Episcopal bishop, dad, astronomer, erstwhile dancer...


  1. Jeffrey L. Shy, M.D. Neurologist says

    I could not agree more. Recently, some of us at Trinity Cathedral have been giving away inexpensive copies of the Bible as an evangelistic tool. While I am all for the Bible, biblical interpretation is at the heart of so many of our current controversies, and we are still fighting the “sola scriptura” tendencies of the Protestant reformation. What first drew me, 30 years ago, to TEC was not the bible, not “mission” or liberal/conservative ideas, but the Book of Common Prayer. (I still have that first 1979 BCP, and I carried it with me through many difficult times over the years) The BCP is such a defining part of our lives as Episcopalians/Anglicans. If we are giving away “evangelistic” texts, I would vote for either entire or excerpted BCPs as more likely to bear fruit of conversion and to say more of “what we are about” as Episcopalians.

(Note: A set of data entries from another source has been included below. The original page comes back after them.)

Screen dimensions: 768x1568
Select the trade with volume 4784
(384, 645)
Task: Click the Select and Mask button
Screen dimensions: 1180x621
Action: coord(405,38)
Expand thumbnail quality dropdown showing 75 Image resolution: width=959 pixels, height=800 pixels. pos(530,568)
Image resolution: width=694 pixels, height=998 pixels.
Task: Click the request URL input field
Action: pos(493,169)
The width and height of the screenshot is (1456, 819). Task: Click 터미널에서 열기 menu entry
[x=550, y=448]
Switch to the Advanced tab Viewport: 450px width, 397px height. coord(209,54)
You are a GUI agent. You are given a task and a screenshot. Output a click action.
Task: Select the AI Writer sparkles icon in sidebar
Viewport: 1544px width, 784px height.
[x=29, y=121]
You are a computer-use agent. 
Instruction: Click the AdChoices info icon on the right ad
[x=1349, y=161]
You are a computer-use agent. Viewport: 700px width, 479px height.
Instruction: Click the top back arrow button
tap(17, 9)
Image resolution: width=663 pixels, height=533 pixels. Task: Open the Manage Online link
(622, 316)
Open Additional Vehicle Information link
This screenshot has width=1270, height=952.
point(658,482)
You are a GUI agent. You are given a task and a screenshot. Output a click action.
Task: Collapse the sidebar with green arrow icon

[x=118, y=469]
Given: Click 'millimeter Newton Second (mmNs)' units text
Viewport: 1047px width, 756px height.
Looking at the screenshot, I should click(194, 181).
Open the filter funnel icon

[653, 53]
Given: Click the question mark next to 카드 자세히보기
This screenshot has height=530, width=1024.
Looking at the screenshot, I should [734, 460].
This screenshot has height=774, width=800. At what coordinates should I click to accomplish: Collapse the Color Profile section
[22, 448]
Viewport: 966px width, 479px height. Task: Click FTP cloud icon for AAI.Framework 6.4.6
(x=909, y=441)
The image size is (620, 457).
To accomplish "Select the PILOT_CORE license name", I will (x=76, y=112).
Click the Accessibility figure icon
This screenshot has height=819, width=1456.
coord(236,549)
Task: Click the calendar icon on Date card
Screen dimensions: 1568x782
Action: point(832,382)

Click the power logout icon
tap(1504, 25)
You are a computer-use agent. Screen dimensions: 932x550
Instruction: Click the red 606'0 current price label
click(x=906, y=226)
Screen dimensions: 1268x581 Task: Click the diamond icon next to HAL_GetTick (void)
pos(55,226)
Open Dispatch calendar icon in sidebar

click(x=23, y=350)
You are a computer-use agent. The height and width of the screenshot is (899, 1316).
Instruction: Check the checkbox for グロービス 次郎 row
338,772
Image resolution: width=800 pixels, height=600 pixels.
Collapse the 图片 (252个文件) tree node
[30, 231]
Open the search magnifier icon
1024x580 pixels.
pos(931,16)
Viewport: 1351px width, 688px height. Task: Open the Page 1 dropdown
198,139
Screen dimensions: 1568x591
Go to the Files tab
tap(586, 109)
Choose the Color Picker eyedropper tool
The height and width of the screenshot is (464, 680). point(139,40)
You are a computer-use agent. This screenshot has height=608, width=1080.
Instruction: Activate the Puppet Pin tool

  2. I wonder if we could make a point of giving both when we do that…
    I’m happy with the idea of giving away Prayer Books – I’ll buy a case for us to use. I do think we will have to do some explaining though so that people understand why we take this all so seriously.
    I suppose I could speak to the preacher about that couldn’t I?

  3. Christopher says

    He is a fine historian. I’ve just put up a post making a similar point.

  4. I read your new post earlier this morning Christopher, and I was just about to link to it. Thanks for making explicit the details of what our sort of common prayer means.

  5. We have discovered in Europe the evangelistic power of the Book of Common Prayer through our bilingual editions (see tec-europe.org). And it works in other languages as well as English, of course!
    You’re right Nick–we need a BCP evangelist. Or thousands…
    Pierre Whalon
    Bishop in charge
    Convocation of Episcopal Churches in Europe

  6. Dean Knisely, From the Ten Articles of 1536 to the 39 Articles adopted in 1801 by PECUSA, they seem to me to be a statement of unity as well as an Anglican confession. Any thoughts? Thank you for your blog, great topics. Greg

  7. Hi Greg – I don’t know that the 39 Articles were ever considered a mandatory thing within the Episcopal Church. Certainly, since the 1928 Prayerbook days, they’ve been considered part of the history of our shared faith, not something that we must normatively believe.
    I do understand that the situation is different in England, where even today ordinands must promise to honor the articles as part of their ordination vows. But in conversation with English clergy, I’m told that the articles, practically speaking, have much the same role for most English clergy as they do for clergy in the Episcopal Church.
    I do seem to recall being taught that the tension in the earliest days of the Anglican Church over whether or not we would eventually become a confessional church was resolved formally during the restoration of the monarchy. But I’m not nearly a good a historian as I am a theology buff (which ain’t saying much), so you might want to take my memory with a grain of salt.
    Let me ask around a bit and see what I might find out.